Discontinuation of the drug
With a sharp discontinuation of olanzapine in very rare cases (<0.01%), acute symptoms were noted, for example, insomnia, tremors, anxiety, nausea, or vomiting.
Interval QT
As with other antipsychotics, care should be taken during treatment with olanzapine if this drug is administered simultaneously with drugs that extend the interval QTc, especially in elderly patients, patients with congenital lengthening syndrome QT, congestive heart failure, cardiac hypertrophy, hypokalemia, hypomagnesia, or lengthening QT in a family history.

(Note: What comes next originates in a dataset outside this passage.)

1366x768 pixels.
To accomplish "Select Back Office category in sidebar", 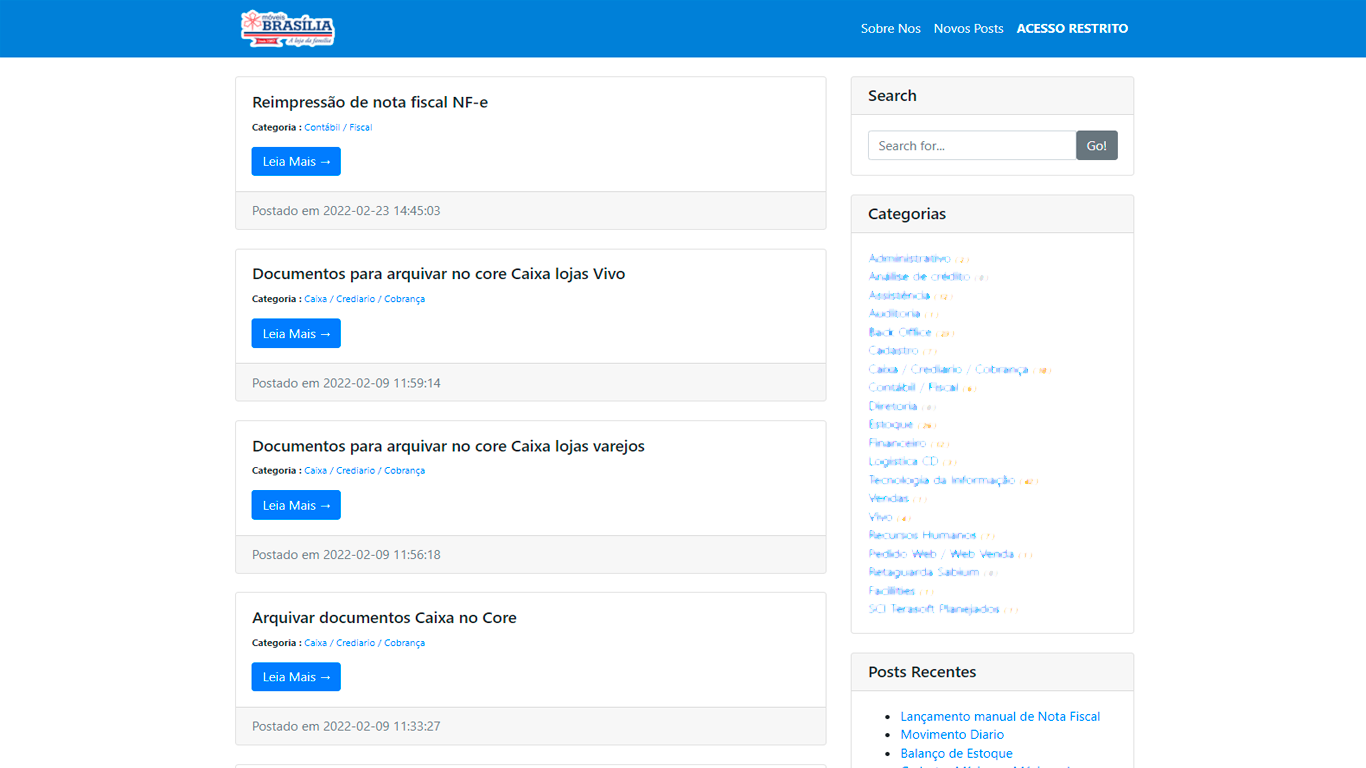I will click(x=899, y=333).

It should avoid the simultaneous use of other antipsychotics or drugs that also extend the interval QT or causing hypokalemia.
Thromboembolism
Coincidence of olanzapine and venous thromboembolism was recorded in rare cases (less than 0.01%). The causal relationship between symptoms of venous thromboembolism and the administration of olanzapine has not been established. However, because schizophrenia patients often have acquired risk factors for venous thromboembolism, all possible risk factors for venous thromboembolism, for example, patient immobility, should be identified and preventive measures taken.
Convulsive seizures
Olanzapine should be used with caution in patients,who have a history of convulsive seizures or are exposed to factors that reduce the threshold of convulsive readiness. Convulsive seizures in patients receiving olanzapine, are rare. In most of these cases, convulsive seizures in the history or risk factors of convulsive seizures are recorded.
Late dyskinesia
With the development of signs of tardive dyskinesia, a dose reduction or elimination of olanzapine is recommended. Symptoms of tardive dyskinesia may increase or manifest after the drug is discontinued.
Orthostatic hypotension
In clinical trials of olanzapine, orthostatic hypotension was rarely observed in elderly patients. As in the case of taking other antipsychotics, it is recommended to periodically measure blood pressure in patients older than 65 years.
Pediatric Use
Olanzapine is not recommended for the treatment of children and adolescents. Studies conducted in patients aged 13-17 years, revealed various adverse reactions, including weight gain, changes in metabolism parameters and increased prolactin levels. Long-term outcomes of these phenomena have not been studied and remain unknown.
Lactose
This drug contains lactose, so it should not be administered to patients with rare hereditary disorders of tolerance to galactose, a hereditary deficiency of Sami lactase or glucose-galactose malabsorption.
Caution should be exercised when using olanzapine in combination with other central-action drugs and ethanol.